In $designer.war/profiles/jbpm.xml file we can find the below hard coded configuration:

<externalloadurl protocol="http" host="localhost:8080" subdomain="jboss-brms/org.drools.guvnor.Guvnor/oryxeditor" usr="admin" pwd="admin"/>

So, If JBoss is bound to an IP address different than localhost, or change the authentication in $conf/props/brms-users.properties, the business process designer doesn't work. It's impossible to load or save diagrams.

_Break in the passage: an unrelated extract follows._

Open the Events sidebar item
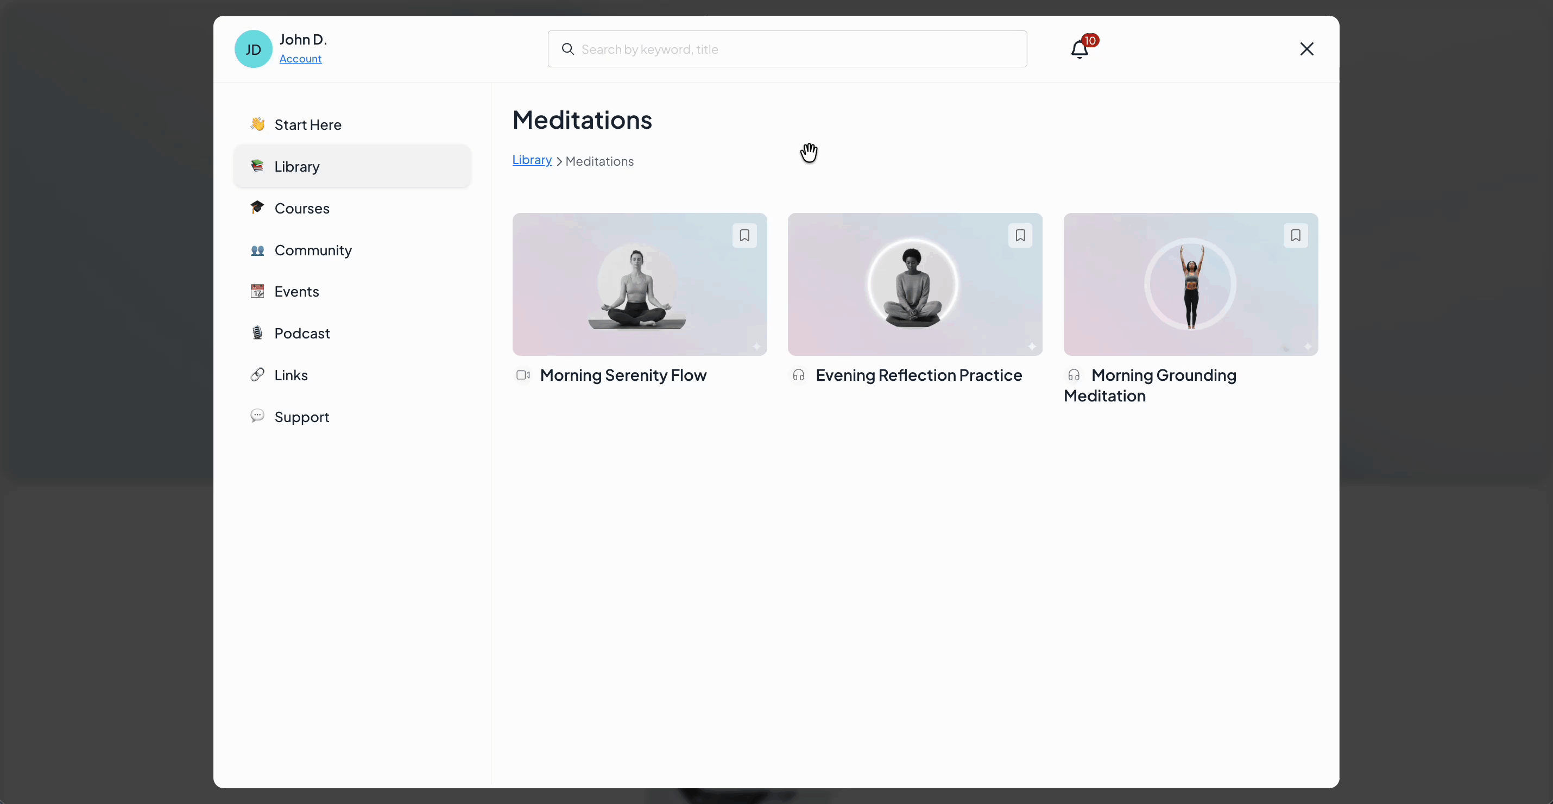This screenshot has height=804, width=1553. (297, 291)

Here is a reproduction procedure from Customer user case:

ISSUE:
======
OryxEditor only support admin/admin security authentication

REPRODUCE:
==========
1. install the JBoss-brms-5.3
2. change .../conf/props/brms-users.properties as below:
—
admin=admin123
—
3. start brms-5.3
4. create BPMN2 Process will receive the following error:
—
javax.security.auth.login.FailedLoginException: Password Incorrect/Password Required
at org.jboss.security.auth.spi.UsernamePasswordLoginModule.login(UsernamePasswordLoginModule.java:252)
at org.jboss.security.auth.spi.UsersRolesLoginModule.login(UsersRolesLoginModule.java:152)
at sun.reflect.NativeMethodAccessorImpl.invoke0(Native Method)

—

ANALYSING:

From jbpm.xml file in the deploy/designer.war/profiles/ directory, I found the folowing:
—
<externalloadurl protocol="http" host="localhost:8080" subdomain="jboss-brms/org.drools.guvnor.Guvnor/oryxeditor" usr="admin" pwd="admin"/>
—

If we modify this, change pwd to admin123, then it can works.

What we want?
1. Is there a way for it to authenticate using the current logged in user's credentials instead of having it hard coded in the xml file?
2. How about single sign-on? I think single sign-on is preferred.